_MATERIAL FOR THIS TASK_

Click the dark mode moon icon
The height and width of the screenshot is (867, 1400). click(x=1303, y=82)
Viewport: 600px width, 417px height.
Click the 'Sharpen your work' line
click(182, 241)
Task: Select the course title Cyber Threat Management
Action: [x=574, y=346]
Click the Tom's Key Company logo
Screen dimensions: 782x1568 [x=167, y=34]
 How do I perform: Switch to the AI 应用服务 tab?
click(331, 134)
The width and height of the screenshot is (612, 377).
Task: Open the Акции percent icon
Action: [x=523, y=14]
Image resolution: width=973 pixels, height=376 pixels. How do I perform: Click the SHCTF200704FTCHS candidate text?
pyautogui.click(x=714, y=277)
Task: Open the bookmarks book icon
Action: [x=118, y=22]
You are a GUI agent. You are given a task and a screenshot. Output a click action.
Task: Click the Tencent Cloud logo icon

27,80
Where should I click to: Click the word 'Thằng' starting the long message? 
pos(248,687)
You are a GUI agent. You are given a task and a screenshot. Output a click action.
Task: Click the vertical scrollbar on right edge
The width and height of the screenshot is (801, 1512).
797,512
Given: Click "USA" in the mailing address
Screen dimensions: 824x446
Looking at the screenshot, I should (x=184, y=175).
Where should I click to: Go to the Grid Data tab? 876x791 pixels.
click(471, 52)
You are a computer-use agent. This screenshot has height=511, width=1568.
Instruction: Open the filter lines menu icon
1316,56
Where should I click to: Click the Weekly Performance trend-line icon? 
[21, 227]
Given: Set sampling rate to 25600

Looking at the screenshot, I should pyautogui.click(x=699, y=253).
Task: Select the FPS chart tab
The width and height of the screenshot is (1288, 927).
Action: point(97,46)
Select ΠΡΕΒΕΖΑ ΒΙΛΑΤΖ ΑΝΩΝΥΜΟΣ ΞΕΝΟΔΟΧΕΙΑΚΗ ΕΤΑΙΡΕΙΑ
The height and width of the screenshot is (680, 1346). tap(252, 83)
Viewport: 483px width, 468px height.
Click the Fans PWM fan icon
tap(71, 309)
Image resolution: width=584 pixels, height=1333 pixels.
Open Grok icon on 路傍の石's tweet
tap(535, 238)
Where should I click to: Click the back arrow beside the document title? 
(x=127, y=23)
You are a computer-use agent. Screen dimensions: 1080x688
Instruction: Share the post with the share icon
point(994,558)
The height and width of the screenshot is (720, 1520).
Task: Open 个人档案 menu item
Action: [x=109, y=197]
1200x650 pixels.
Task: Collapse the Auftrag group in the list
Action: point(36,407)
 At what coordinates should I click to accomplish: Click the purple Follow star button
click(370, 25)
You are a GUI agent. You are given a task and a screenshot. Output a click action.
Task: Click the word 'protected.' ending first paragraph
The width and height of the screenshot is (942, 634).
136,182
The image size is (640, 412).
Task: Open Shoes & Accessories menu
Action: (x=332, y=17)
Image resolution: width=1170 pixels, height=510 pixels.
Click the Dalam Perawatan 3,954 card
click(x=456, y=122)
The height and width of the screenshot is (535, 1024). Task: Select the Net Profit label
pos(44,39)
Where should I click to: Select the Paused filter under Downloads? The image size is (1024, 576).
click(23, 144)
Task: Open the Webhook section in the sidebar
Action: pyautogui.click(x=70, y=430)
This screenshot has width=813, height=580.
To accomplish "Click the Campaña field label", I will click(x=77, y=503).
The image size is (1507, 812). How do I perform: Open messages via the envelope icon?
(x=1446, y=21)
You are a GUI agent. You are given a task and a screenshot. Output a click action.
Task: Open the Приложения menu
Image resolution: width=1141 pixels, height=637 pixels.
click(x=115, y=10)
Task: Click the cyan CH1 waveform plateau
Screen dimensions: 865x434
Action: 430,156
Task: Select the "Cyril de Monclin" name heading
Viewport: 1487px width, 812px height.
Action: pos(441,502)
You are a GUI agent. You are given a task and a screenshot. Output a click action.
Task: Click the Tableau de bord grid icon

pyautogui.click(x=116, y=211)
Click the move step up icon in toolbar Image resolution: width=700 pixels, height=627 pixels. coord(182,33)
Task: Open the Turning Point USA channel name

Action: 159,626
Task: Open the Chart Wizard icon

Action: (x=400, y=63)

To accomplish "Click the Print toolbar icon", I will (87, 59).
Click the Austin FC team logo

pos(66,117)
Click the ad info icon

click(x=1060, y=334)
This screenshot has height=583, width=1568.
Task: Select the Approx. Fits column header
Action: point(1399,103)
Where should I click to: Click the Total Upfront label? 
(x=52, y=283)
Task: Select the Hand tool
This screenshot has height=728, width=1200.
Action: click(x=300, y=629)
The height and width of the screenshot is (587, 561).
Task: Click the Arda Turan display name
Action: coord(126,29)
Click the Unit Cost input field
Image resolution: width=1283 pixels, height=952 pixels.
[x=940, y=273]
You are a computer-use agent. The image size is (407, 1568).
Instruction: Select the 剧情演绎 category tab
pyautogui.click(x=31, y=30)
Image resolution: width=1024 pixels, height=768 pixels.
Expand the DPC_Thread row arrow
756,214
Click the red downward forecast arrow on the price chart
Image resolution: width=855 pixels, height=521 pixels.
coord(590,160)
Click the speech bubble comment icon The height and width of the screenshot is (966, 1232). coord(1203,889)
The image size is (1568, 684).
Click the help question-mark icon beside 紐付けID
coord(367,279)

_WHAT TO WORK ON_
Copy each line of the records that contains the word "toolbar".

_RESULT OF THE TASK_
Click the move step up icon in toolbar Image resolution: width=700 pixels, height=627 pixels. coord(182,33)
To accomplish "Click the Print toolbar icon", I will (87, 59).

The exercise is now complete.